R$ 1,3 bilhão para municípios de Minas Gerais

A primeira medida prevê a liberação de R$ 1,305 bilhão para os ministérios do Desenvolvimento e Assistência Social (MDS) e das Cidades. Os recursos irão financiar moradias provisórias, ações de assistência social e a construção de cerca de 2,5 mil unidades habitacionais em municípios mineiros atingidos por fortes chuvas, além de cobrir encargos financeiros da União.

R$ 10 bilhões para subvenção ao diesel

A segunda medida direciona R$ 10 bilhões ao Ministério de Minas e Energia para custear o programa temporário de subvenção ao diesel rodoviário até dezembro de 2026. O governo argumenta que a escalada das tensões no Oriente Médio elevou o preço internacional do petróleo, criando risco de repasse ao valor do combustível no mercado interno.

Lançado em meados de maio, o programa concedeu subsídio de R$ 0,35 por litro, encerrando-se na semana passada após a estabilização dos preços internacionais, fruto de acordo entre Estados Unidos e Irã. A equipe econômica, contudo, admite que o benefício poderá ser retomado diante da nova declaração do presidente norte-americano Donald Trump, que anunciou a suspensão do cessar-fogo entre os dois países.

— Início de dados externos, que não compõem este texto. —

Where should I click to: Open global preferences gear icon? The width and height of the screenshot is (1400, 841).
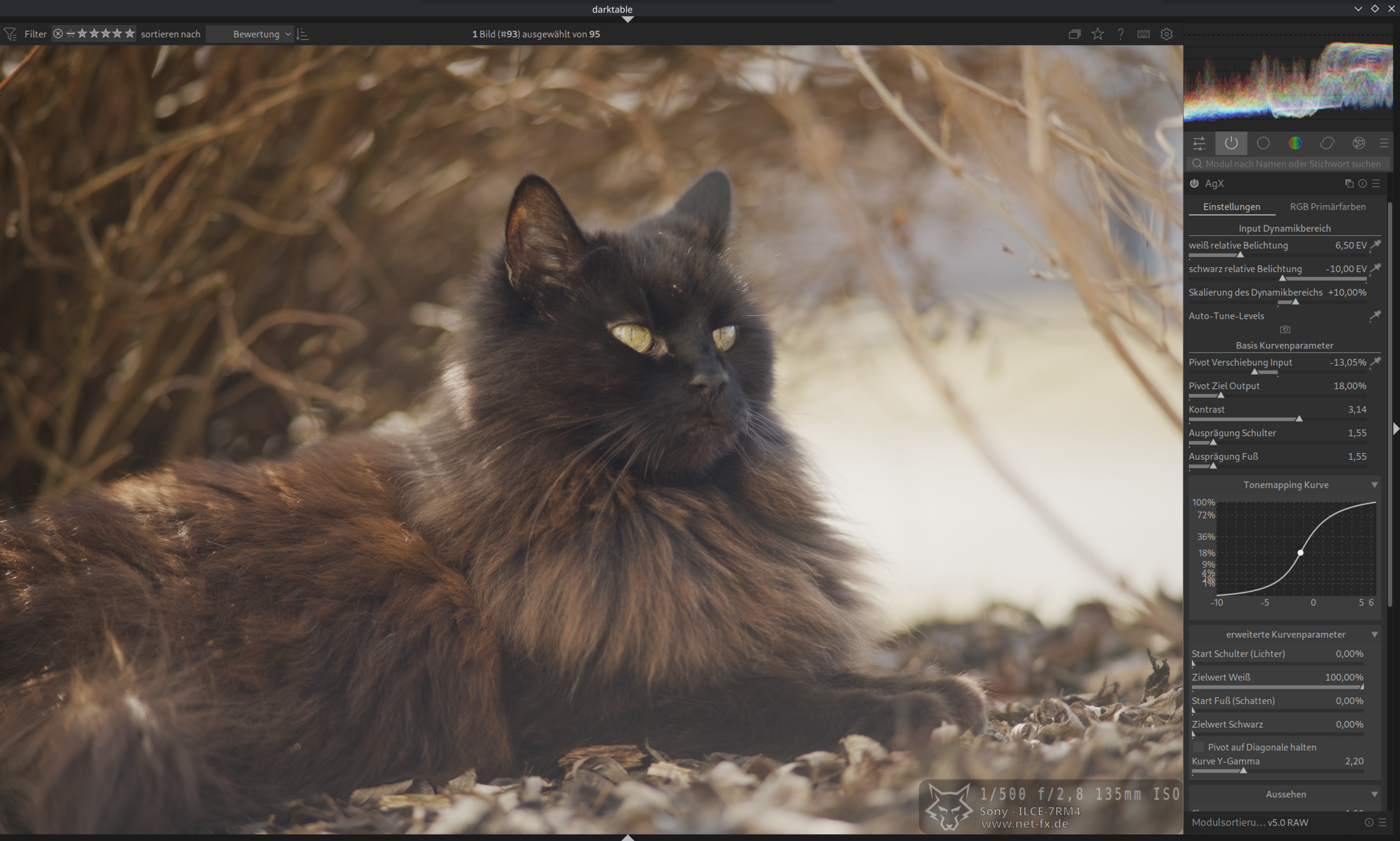pyautogui.click(x=1166, y=34)
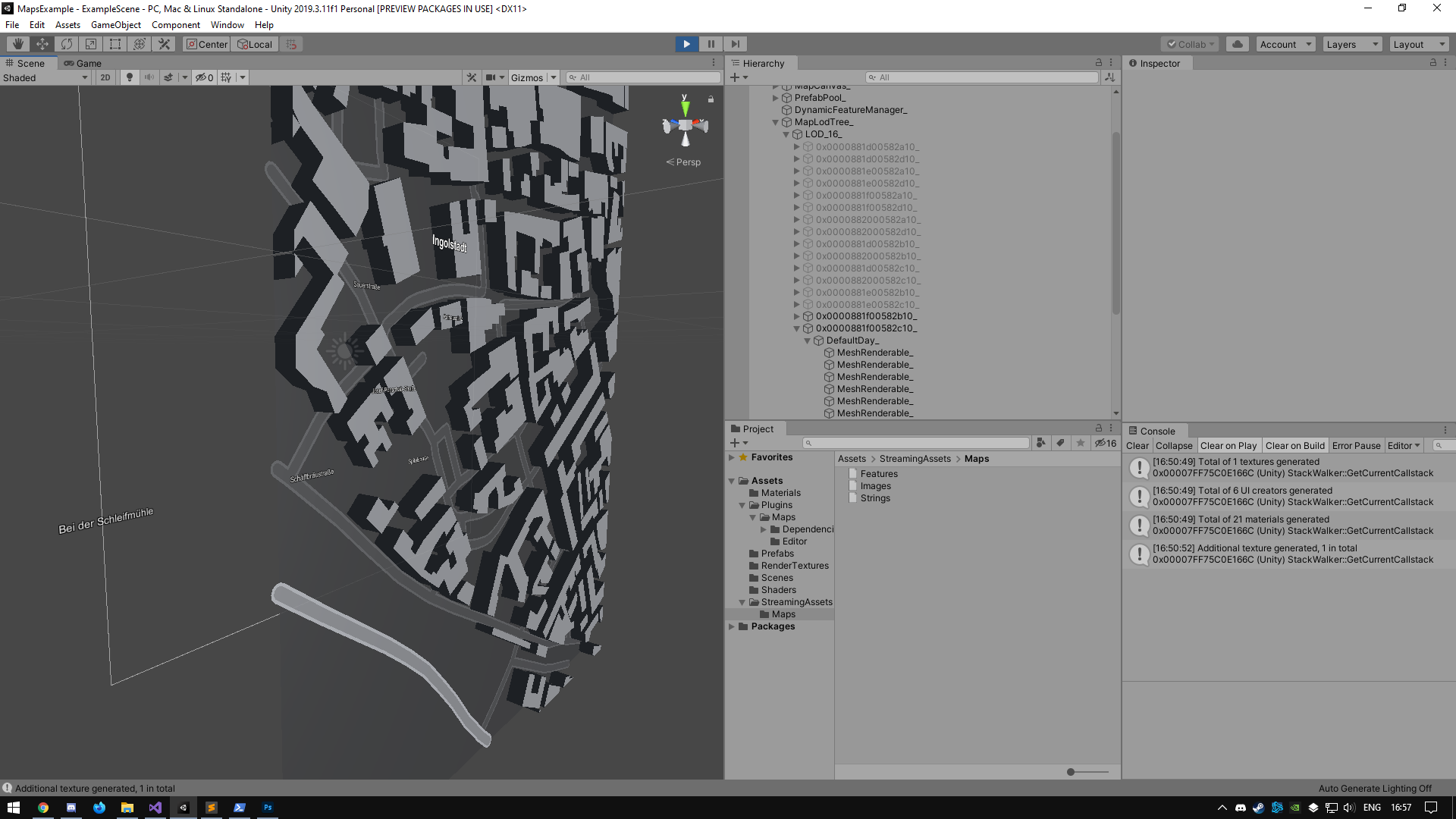Viewport: 1456px width, 819px height.
Task: Toggle Clear on Play in Console
Action: click(1228, 446)
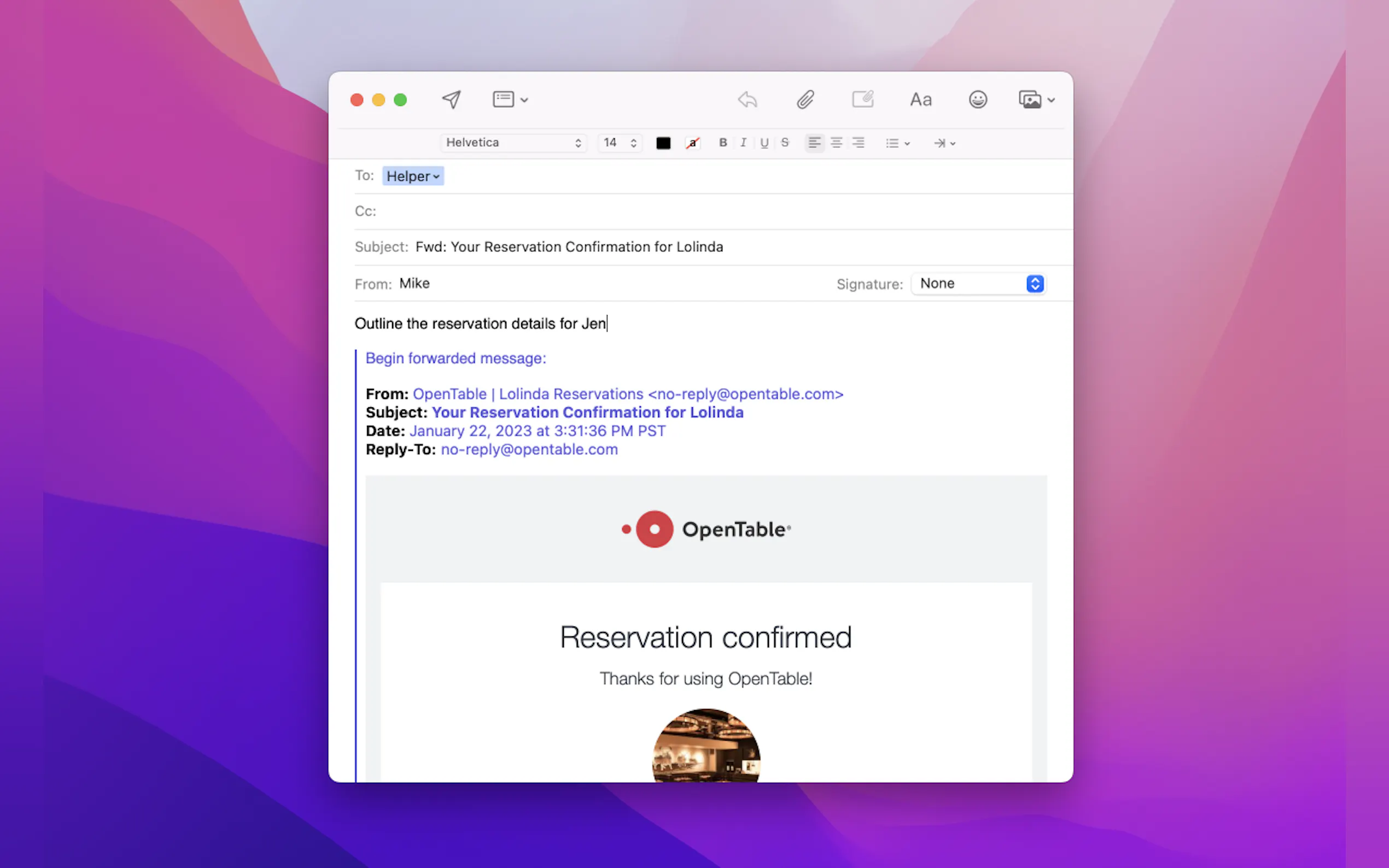1389x868 pixels.
Task: Click the Helper recipient token
Action: pyautogui.click(x=412, y=176)
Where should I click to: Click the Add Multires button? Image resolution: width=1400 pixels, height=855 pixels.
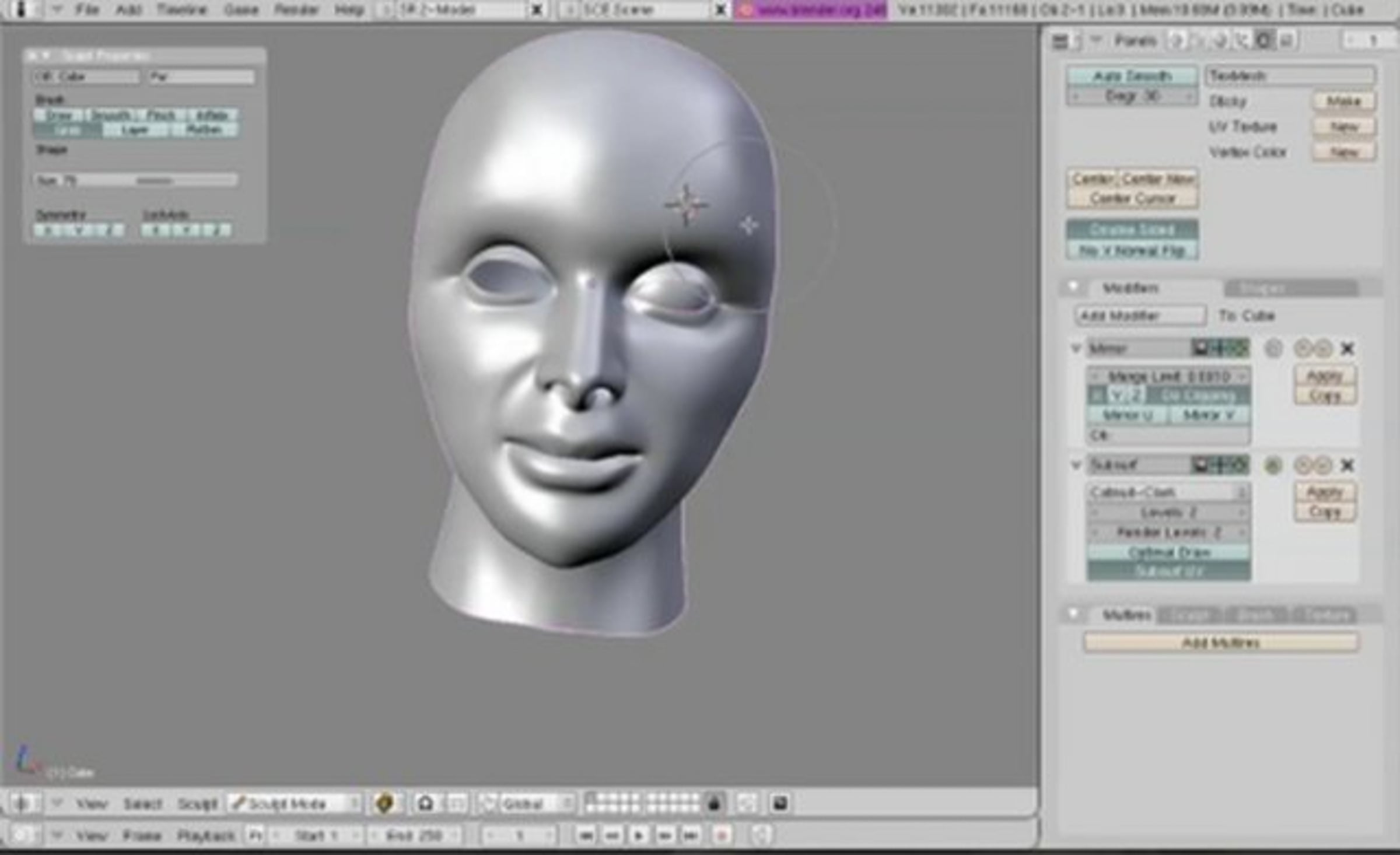pyautogui.click(x=1220, y=643)
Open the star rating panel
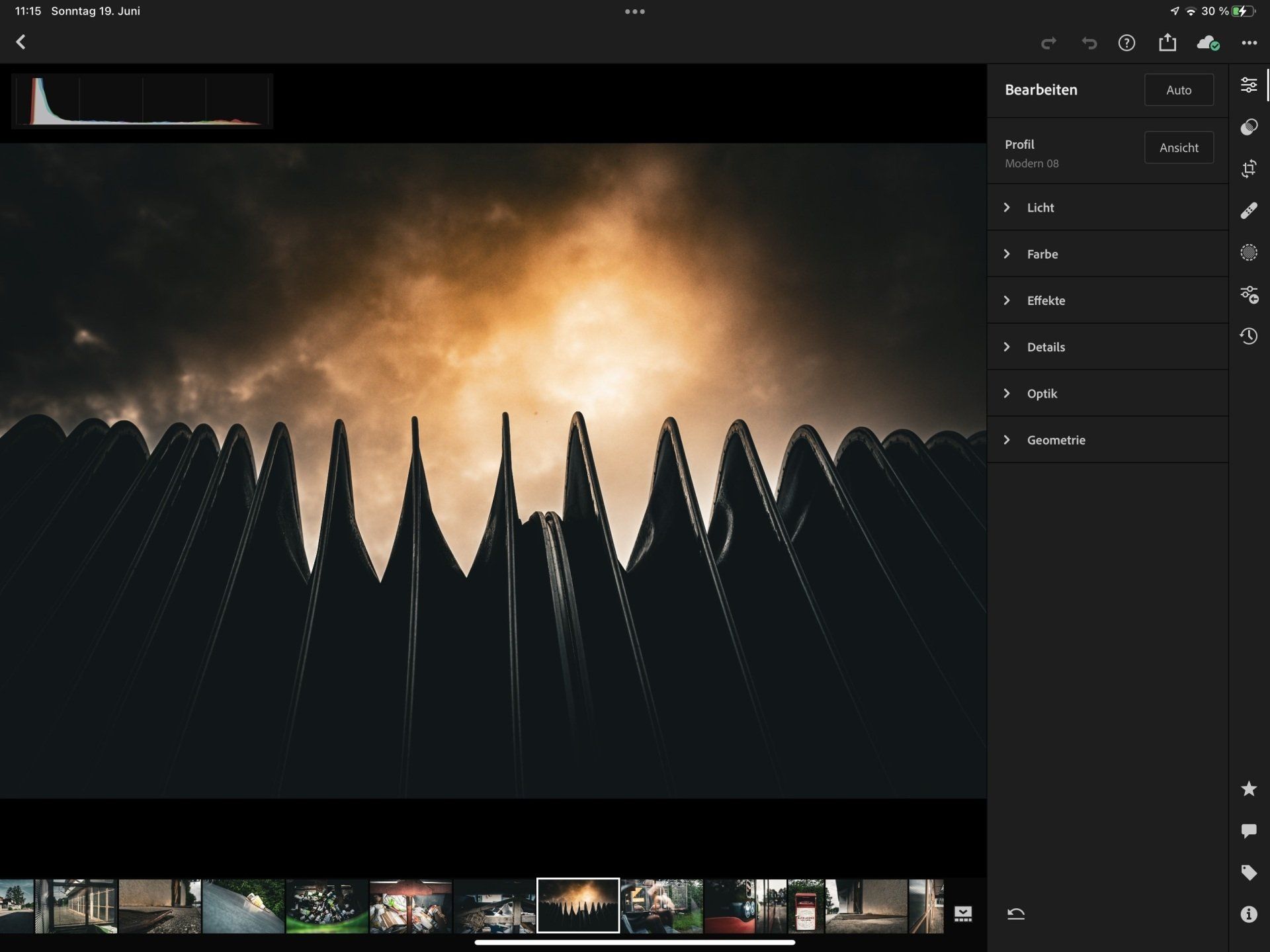 click(x=1248, y=789)
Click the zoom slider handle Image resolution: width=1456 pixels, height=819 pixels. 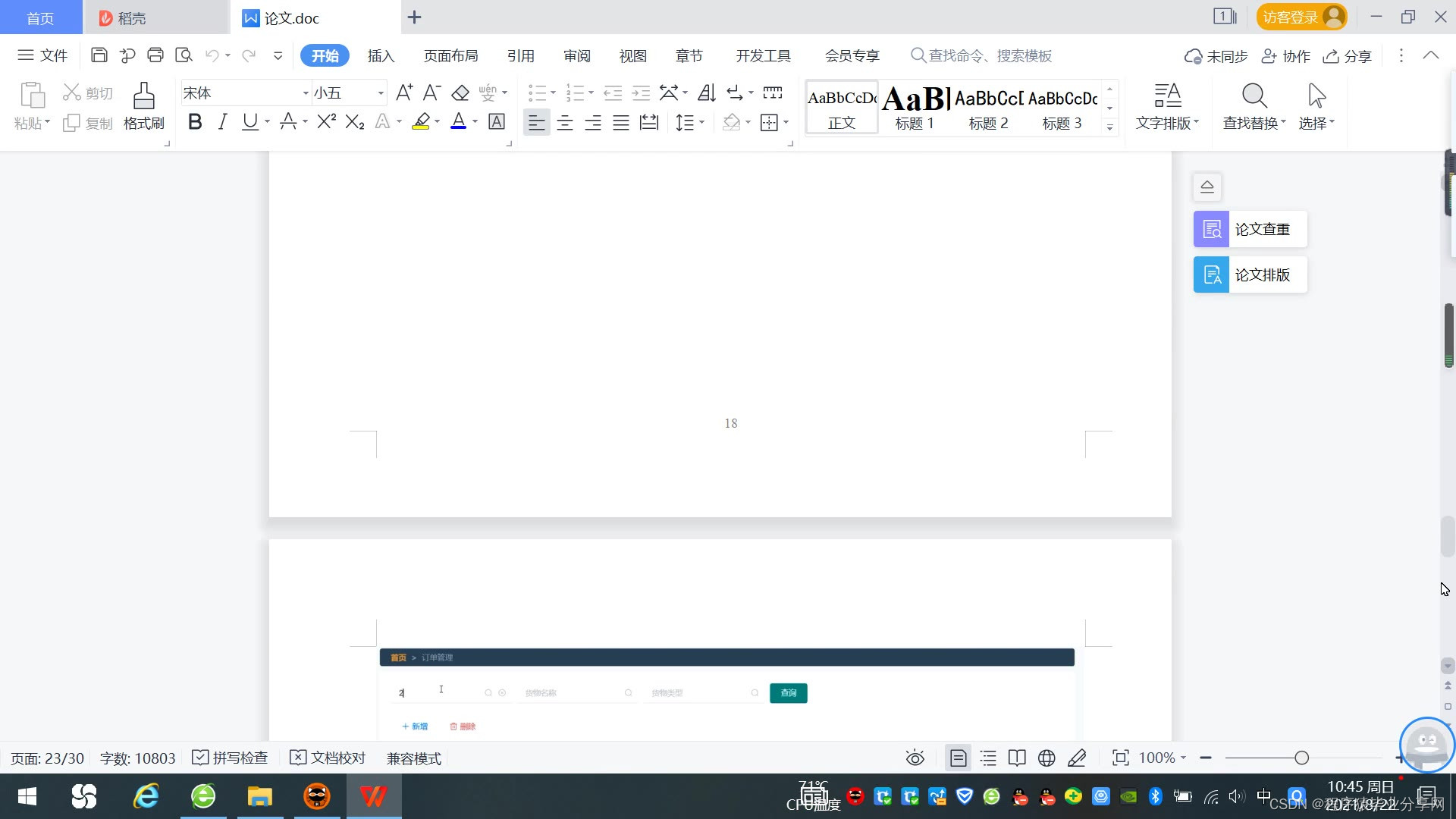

Tramitação em prazo apertado

As duas medidas já foram avaliadas pelo Senado e passaram pelas comissões mistas do Congresso. Com a vigência próxima do vencimento, o governo pressiona para que a análise na Câmara seja concluída hoje, evitando a perda de eficácia.

No parecer aprovado pela Comissão Mista de Orçamento, parlamentares destacaram que a maior parte dos recursos é destinada a mitigar os efeitos da alta do barril de petróleo decorrente do conflito no Oriente Médio.

Se os deputados confirmarem os textos dentro do prazo constitucional, os créditos extraordinários serão definitivamente autorizados, elevando as despesas emergenciais do Orçamento federal em 2026.